### Excerpt provided

There’s a lot of slang associated with drinking. Three sheets to the wind. Hair of the dog. On the wagon. We all know them, we all use them, but most of us don’t know where they came from or what they really mean. Read on, and you’ll be the smartest person at the bar.
It’s time for Happy Hour, Gizmodo’s weekend booze column. A cocktail shaker full of innovation, science and alcohol.
As long as we’re talking about booze, why not start with booze? The word first appeared in Middle Dutch, way back in the 1300s, as bûsen, which meant “to drink to excess.” There was also the Old High German word bausen, which meant “to bulge or billow.” These may have been born out of buise (Dutch), meaning a large drinking vessel. The word made its way over to Middle English in the 1500s as both a verb (to booze) and a noun (to drink some booze). It wasn’t until the 1700s that it was spelled phonetically, as we do today.
Some people think the word derived from a Philadelphia distiller in the 1800s named E.G. Booz. These people are wrong, and now you can shame them. Try to be nice about it.
According to the Online Etymology Dictionary, the first documented use of hangover (or hang-over) was in 1894, and it meant “a survival, a thing left over from before.” That sounds about right. The alcohol (or alcohol sickness) hangs over from the night before. Get it?
Tie One On
This is an odd one, and the exact definition is the subject of some debate. There’s some consensus, though, that the “one” being tied on refers to a bun. “Tie one on” is an abbreviated version of the British expression “tie a bun on.” Indeed, for a hundred years or so before the 1970s, “a bun” was slang for getting drunk. The problem is that nobody knows how buns got into the equation in the first place.
The best theory going is that it was a part of an old school sobriety test. As in, “Walk while balancing this bun on your head to prove you’re sober.” If the person was really drunk, they’d have to “tie a bun on” in order to pass the test. Which, as far as sobriety tests go, sounds pretty hilarious.

######

Written instruction: In the drinking slang column, what did the Middle Dutch word bûsen mean?

### Information shown

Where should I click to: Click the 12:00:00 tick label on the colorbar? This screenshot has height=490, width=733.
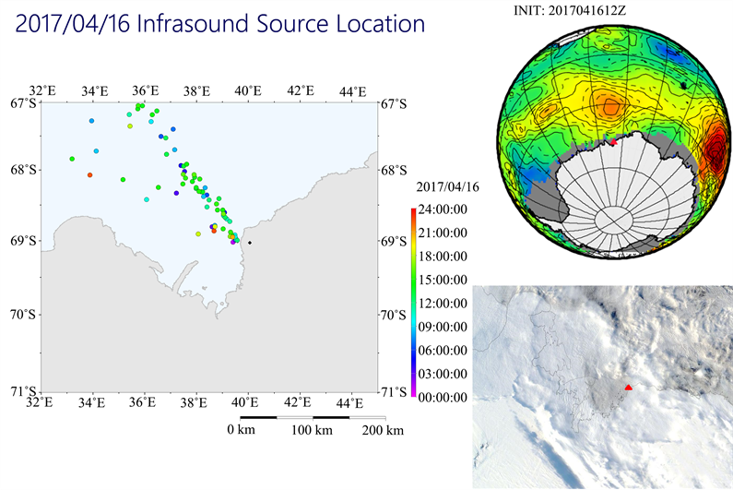tap(439, 303)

######

Solution for this task: To drink to excess.